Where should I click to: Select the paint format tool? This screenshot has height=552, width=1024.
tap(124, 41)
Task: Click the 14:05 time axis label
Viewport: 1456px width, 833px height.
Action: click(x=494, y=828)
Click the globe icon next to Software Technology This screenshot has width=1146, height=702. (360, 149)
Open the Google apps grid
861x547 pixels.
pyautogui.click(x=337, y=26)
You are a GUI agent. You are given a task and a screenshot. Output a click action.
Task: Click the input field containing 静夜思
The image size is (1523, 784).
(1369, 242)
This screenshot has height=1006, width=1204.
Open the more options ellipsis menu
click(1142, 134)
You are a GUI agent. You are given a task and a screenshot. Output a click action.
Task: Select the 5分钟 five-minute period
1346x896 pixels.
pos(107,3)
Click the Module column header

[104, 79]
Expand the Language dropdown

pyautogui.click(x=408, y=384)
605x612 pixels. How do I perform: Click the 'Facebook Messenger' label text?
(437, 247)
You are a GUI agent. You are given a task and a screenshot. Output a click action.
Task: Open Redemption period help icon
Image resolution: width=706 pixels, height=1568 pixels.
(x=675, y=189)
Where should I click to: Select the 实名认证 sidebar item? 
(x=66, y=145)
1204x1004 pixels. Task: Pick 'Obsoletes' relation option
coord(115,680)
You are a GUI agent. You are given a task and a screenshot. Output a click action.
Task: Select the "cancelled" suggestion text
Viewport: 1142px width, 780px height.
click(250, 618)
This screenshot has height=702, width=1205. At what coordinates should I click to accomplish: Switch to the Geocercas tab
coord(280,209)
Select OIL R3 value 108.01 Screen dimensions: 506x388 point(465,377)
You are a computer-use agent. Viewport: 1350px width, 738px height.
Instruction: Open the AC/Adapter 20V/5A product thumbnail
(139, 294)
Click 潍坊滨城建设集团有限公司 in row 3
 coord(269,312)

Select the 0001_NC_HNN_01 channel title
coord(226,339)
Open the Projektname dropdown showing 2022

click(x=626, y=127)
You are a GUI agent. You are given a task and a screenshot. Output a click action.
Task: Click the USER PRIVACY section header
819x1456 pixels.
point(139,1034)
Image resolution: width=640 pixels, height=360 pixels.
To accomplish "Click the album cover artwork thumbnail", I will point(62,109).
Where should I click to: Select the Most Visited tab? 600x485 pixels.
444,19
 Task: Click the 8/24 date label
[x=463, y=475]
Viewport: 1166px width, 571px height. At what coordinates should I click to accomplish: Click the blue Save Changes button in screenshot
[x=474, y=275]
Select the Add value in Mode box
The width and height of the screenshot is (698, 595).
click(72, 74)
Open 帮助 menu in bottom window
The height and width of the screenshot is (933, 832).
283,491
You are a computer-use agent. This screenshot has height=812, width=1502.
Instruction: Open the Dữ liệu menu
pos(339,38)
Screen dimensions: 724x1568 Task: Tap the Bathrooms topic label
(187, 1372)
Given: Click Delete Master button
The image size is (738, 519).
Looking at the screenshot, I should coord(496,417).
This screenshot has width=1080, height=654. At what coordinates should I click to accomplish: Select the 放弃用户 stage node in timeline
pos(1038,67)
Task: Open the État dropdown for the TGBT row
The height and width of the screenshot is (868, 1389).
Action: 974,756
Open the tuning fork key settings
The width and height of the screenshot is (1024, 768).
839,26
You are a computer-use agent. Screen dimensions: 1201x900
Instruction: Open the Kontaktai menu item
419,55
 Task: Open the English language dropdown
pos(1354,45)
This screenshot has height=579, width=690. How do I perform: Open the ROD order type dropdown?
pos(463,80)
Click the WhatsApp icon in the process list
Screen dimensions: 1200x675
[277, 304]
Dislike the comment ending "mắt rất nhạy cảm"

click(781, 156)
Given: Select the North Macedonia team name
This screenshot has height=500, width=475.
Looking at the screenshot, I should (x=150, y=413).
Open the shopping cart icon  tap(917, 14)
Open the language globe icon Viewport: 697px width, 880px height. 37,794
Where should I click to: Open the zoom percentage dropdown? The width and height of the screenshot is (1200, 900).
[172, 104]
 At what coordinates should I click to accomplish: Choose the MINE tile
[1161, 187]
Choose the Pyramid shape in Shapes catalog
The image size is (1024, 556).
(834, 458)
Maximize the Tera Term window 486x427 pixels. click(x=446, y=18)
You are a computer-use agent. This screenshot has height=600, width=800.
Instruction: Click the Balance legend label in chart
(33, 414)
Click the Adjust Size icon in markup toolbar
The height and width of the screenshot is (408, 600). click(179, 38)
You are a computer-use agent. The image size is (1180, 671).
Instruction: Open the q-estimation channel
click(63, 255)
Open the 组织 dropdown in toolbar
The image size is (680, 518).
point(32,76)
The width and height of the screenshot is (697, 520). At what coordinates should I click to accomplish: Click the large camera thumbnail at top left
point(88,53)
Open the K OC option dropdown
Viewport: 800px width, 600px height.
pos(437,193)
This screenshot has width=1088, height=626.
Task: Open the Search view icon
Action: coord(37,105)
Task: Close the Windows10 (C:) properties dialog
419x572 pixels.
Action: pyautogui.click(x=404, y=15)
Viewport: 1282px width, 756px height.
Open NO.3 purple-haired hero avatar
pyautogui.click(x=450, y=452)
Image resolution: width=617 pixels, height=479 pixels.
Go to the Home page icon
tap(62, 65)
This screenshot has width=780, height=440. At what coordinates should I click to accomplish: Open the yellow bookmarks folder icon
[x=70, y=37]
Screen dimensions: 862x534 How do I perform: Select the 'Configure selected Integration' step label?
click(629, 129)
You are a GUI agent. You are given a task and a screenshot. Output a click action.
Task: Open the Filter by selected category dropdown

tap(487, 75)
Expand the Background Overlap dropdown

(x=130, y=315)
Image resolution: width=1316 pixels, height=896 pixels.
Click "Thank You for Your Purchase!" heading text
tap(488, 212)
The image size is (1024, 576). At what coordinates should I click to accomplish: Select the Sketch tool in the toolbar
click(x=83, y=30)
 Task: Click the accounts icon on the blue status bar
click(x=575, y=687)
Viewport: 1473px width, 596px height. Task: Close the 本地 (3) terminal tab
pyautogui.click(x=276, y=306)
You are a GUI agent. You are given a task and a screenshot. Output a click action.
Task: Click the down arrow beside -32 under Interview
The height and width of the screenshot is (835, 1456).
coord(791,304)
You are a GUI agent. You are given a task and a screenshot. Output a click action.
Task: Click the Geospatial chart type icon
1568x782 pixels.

_Exercise details_. In the material above, transcribe exactly the lines beginning at the one with "605x612 pixels. How" and ending at the one with "Task: Open Redemption period help icon", both included.

_Solution to this problem_.
605x612 pixels. How do I perform: Click the 'Facebook Messenger' label text?
(437, 247)
You are a GUI agent. You are given a task and a screenshot. Output a click action.
Task: Open Redemption period help icon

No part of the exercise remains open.